__Teks yang Diberikan__
----

Tahun ini, sesuai hasil sidang isbat awal Dzulhijah yang digelar Kemenag pada 29 Dzulkaidah 1443 H atau hari Rabu (29/6/2022), pemerintah memutuskan pelaksanaan Idul Adha pada Ahad 10 Juli 2022. Sedangkan PP Muhammadiyah menetapkan 1 Dzulhijah 1443 hijriah jatuh pada hari Kamis, 30 Juni 2022, dan Hari Arafah 9 Zulhijah 1443 hijriah jatuh pada hari Jumat, 8 Juli 2022.
Kaum musliminin biasanya akan berbeda pendapat dalam sikap sebagai berikut:
Ada yang ikut pemerintah dalam Arafah dan idhul adha secara mutlak.
Ada yang ikut Saudi Arabia dalam Arafah dan idhul adha secara mutlak.
Ada yang ikut Saudi Arabia dalam Arafah saja, sedangkan idhul adha tetap ikut pemerintah.
Masalah ini masalah yang diperselisihkan ulama. Adapun pendapat yang kuat menurut kami adalah tetap ikut negara masing-masing dengan beberapa argumen kuat sebagai berikut:
Pertama, hal ini sesuai dengan hadits Rasulullah ﷺ:
الصَّوْمُ يَوْمَ يَصُوْمُ النَّاسُ وَالْفِطْرُ يَوْمَ يُفْطِرُ النَّاسُ والأضحى يوم يضحي الناس
Puasa itu hari manusia berpuasa dan hari raya Idul Fitri itu hari manusia berhari raya Idul Fitri dan Idul Adha itu hari manusia berhari raya Idhul Adha.
Perhatikanlah, Nabi tidak membedakan antara Idul Fitri dan Idhul Adha. Abul Hasan as-Sindi berkata dalam Hasyiyah Ibnu Majah: “Dhohir hadits ini bahwa masalah-masalah ini (puasa, Idul Fitri dan Idhul Adha) bukan urusan pribadi, tetapi dikembalikan kepada imam dan jama’ah. Dan wajib bagi personil untuk mengikuti imam dan jama’ah. Oleh karenanya, apabila seorang melihat hilal lalu imam menolak persaksiannya, hendaknya dia tidak mengikuti pendapatnya tetapi dia harus mengikuti jama’ah dalam hal itu.”
Kedua, hal ini sesuai dengan kaidah-kaidah Islam:
حُكْمُ الْحَاكِمِ يَرْفَعُ الْخِلاَفَ
“Keputusan hakim menyelesaikan perselisihan.”
Oleh karenanya, para fuqaha’ menegaskan bahwa hukum/keputusan pemerintah dalam masalah ini menyelesaikan perselisihan dan perbedaan pendapat, karena hal ini akan membawa kemaslahatan persatuan kaum muslimin yang juga merupakan kaidah agung dalam Islam. (Lihat Al-Istidzkar Ibnu Abdil Barr 10/29 dan Rosail Ibnu Abidin 1/253).

----

__Data yang Disediakan__

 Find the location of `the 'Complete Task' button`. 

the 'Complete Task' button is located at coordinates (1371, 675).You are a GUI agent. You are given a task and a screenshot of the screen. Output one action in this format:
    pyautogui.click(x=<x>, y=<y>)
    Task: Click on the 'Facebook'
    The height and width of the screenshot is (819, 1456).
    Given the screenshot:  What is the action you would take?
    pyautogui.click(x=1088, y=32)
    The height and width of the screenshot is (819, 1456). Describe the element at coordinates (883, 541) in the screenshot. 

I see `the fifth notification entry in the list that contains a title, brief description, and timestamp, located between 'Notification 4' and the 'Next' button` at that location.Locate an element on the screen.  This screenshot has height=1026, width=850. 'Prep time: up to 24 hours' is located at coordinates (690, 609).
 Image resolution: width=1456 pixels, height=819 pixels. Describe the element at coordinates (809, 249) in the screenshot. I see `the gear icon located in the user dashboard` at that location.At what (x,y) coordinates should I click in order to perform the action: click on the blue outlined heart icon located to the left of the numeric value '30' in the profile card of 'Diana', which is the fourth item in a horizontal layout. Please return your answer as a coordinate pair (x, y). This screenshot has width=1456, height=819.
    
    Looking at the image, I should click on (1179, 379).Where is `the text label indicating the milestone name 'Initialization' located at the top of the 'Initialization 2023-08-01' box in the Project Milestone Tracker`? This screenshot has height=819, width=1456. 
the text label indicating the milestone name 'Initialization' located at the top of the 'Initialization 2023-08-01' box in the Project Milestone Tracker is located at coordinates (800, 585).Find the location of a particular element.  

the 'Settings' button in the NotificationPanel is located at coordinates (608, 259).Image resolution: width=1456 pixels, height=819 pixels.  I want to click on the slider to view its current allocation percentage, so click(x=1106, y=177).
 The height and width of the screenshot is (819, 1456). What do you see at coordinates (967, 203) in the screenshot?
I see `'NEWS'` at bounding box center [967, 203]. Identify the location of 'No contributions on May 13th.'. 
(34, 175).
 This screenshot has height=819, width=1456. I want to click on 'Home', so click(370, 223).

----

__Petunjuk__
Tolong tuliskan lanjutan teks tentang penetapan Idul Adha di atas, dimulai setelah kalimat terakhirnya.

__Hasil__
Alangkah bagusnya ucapan Imam asy-Syaukani tatkala mengatakan: “Persatuan hati dan persatuan barisan kaum muslimin serta membendung segala celah perpecahan merupakan tujuan syari’at yang sangat agung dan pokok di antara pokok-pokok besar agama Islam. Hal ini diketahui oleh setiap orang yang mempelajari petunjuk Nabi yang mulia dan dalil-dalil Al-Qur’an dan sunnah”. (dalam Al-Fathur Robbani 6/2847-2848).
Inilah pendapat yang dikuatkan oleh Syaikhu Masyakhina Muhammad bin Shalih al-Utsaimin, beliau berkata: “Demikian juga hari Arafah, ikutilah negara kalian masing-masing.” Kata beliau juga: “Hukumnya satu, sama saja (baik dalam Idul Fitri maupun Idhul Adha)”.(dalam Majmu’ Fatawa Syaikh Ibnu Utsaimin 19/41, 43).
Jawaban terhadap pendapat yang tidak mengikuti pemerintah
Adapun pendapat yang menyatakan bahwa Arafah ikut Saudi karena Arafah itu berkaitan dengan tempat, sedangkan Arafah hanya ada di Saudi Arabia, maka pendapat ini perlu ditinjau ulang kembali, karena beberapa hal:
Pertama: Akar perbedaan ulama dalam masalah ini bukan karena Arafah itu berkaitan dengan tempat atau tidak, tetapi kembali kepada masalah ru’yah hilal Dzulhijjah, apakah bila terlihat di suatu negara maka wajib bagi negara lainnya untuk mengikutinya ataukah tidak? Dengan demikian, maka patokan Arafah adalah tanggal sembilan Dzulhijjah, adapun istilah “Arafah” hanya sekedar mim bab Taghlib (kebanyakan saja).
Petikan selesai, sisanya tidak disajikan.